Posted Jun 30 2010 12:00am


Data from a small study at the University of California at San Francisco suggest that magnetic resonance (MR) spectroscopic imaging is better than  T2-weighted MR imaging alone for the detection of locally recurrent prostate cancer after definitive external beam radiation therapy (EBRT) as first-line therapy.

Westphalen et al. carried out a retrospective analysis of data from 64 patients who received endorectal MR imaging, MR spectroscopic imaging, and transrectal ultrasonographically guided biopsy for suspected local recurrence of prostate cancer after definitive EBRT. (The abstract of this paper does not state the precise reason for suspicion of recurrence, but we should probably assume that the patients had a rising PSA that exceeded either the ASTRO or the Phoenix criteria for disease progression.) About half of the patients (33/64) had also received adjuvant androgen deprivation therapy (ADT) .

The analysis showed that:

  • Recurrent prostate cancer was identifiable on biopsy in 37/64 patients (58 percent).
  • The recurrence was evident in just lobe lobe of the prostate in 28 patients but was evident in both lobes in 9 patients (total of 46 affected prostate sides).

__Exercise data__.
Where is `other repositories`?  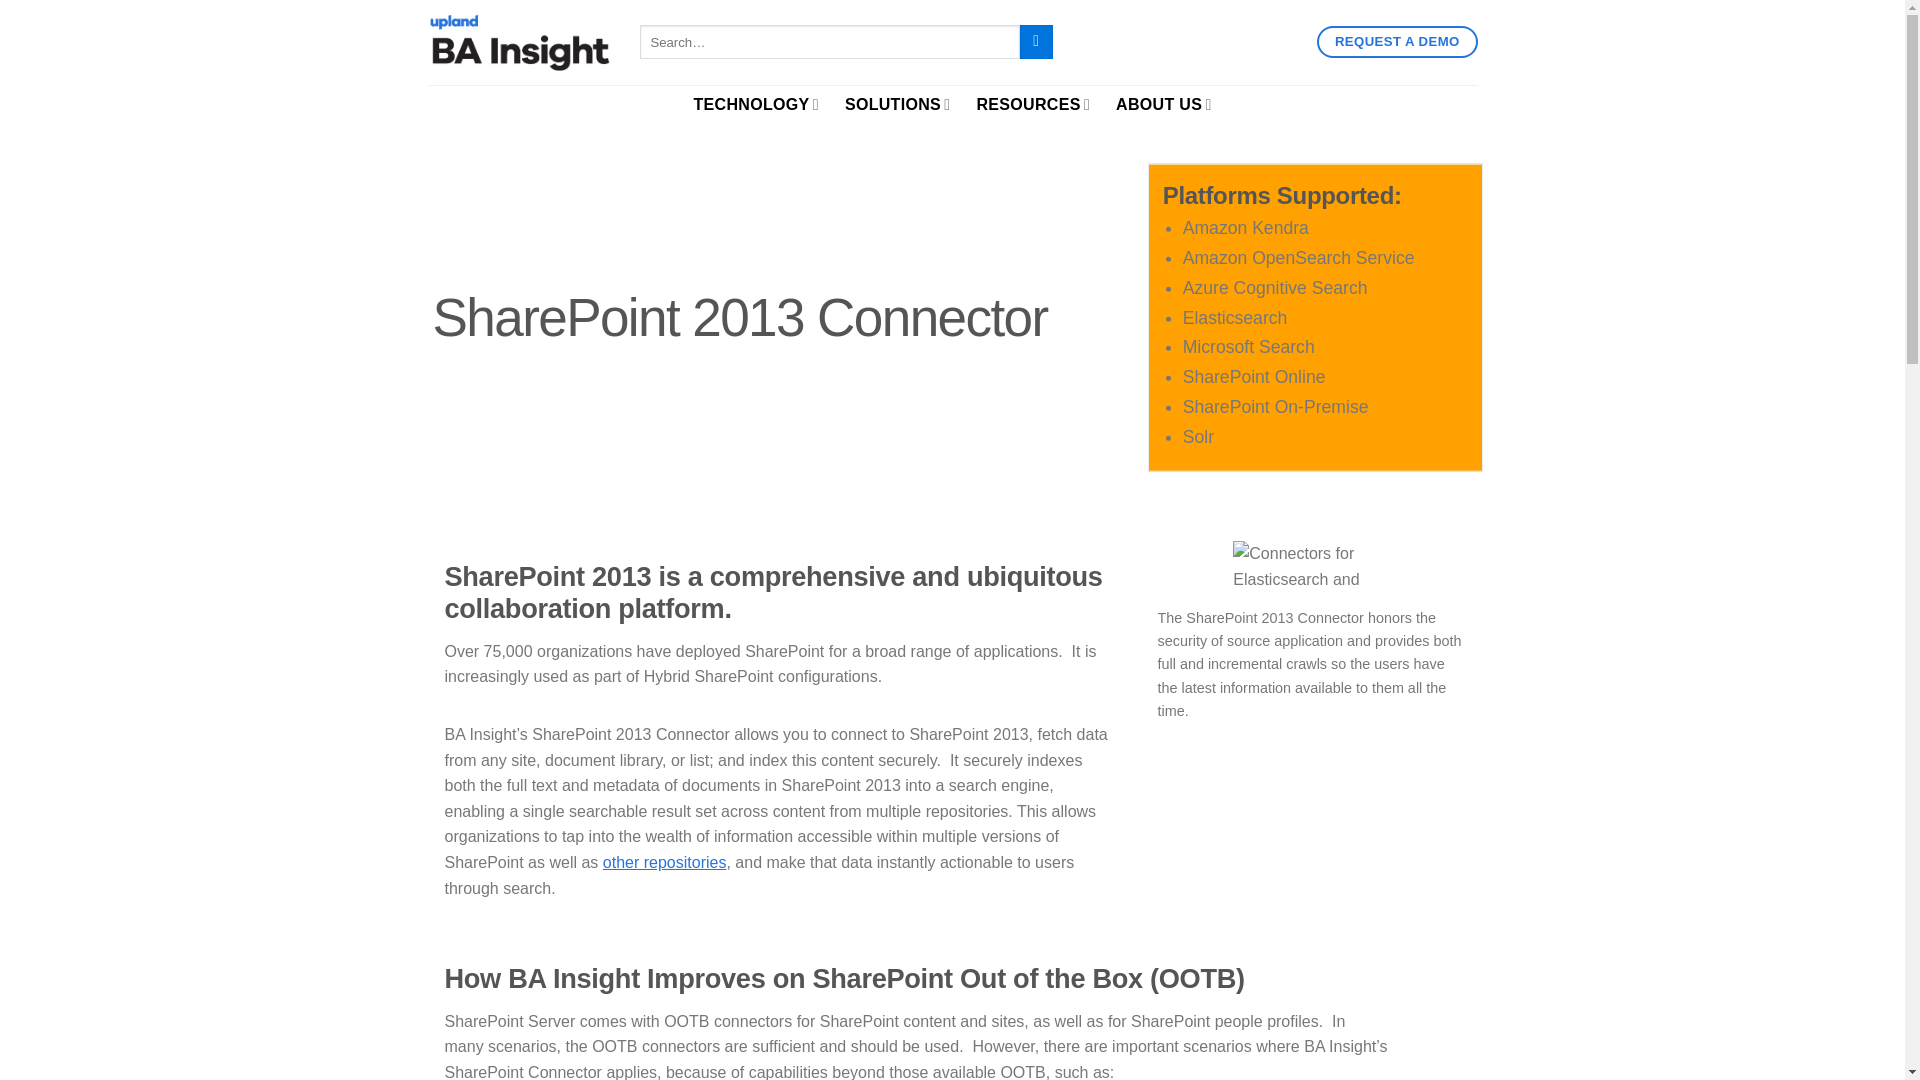 other repositories is located at coordinates (664, 862).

__Problems to work on__.
(A) In the prostate cancer imaging passage, how many patients had also received adjuvant androgen deprivation therapy?
(B) Resume the prostate cancer imaging passage after its last sentence.

__Set of answers__.
(A) 33 of the 64 patients.

(B)
  • Use of combined T2-weighted MR imaging and MR spectroscopic imaging, as compared with T2-weighted MR imaging alone, significantly improved the ability to detect local recurrence (P = 0.001).

The authors conclude that addition of MR spectroscopic imaging to T2-weighted MR imaging “significantly improves the diagnostic accuracy of endorectal MR imaging” in the detection of locally recurrent prostate cancer after definitive EBRT.

Now it has to be said that although there was a statistically significant improvement, the relative improvement was not huge. In other words, it may not be enough to offer a compelling reason to give every patient with recurrence after first-line EBRT a comination of MR spectroscopic with T2-weighted MR imaging. It also doesn’t give us much help with knowing how best to treat these patients. Salvage surgery for such patients is a difficult operation with a relatively high risk for side effects; HIFU and cryotherapy may be appropriate options. In some patients it may also be possible to use brachtherapy (depending on the total dose of radiation already received). However, for many such patients the only real option is hormone therapy and then the question becomes “when?” to initiate the hormone therapy.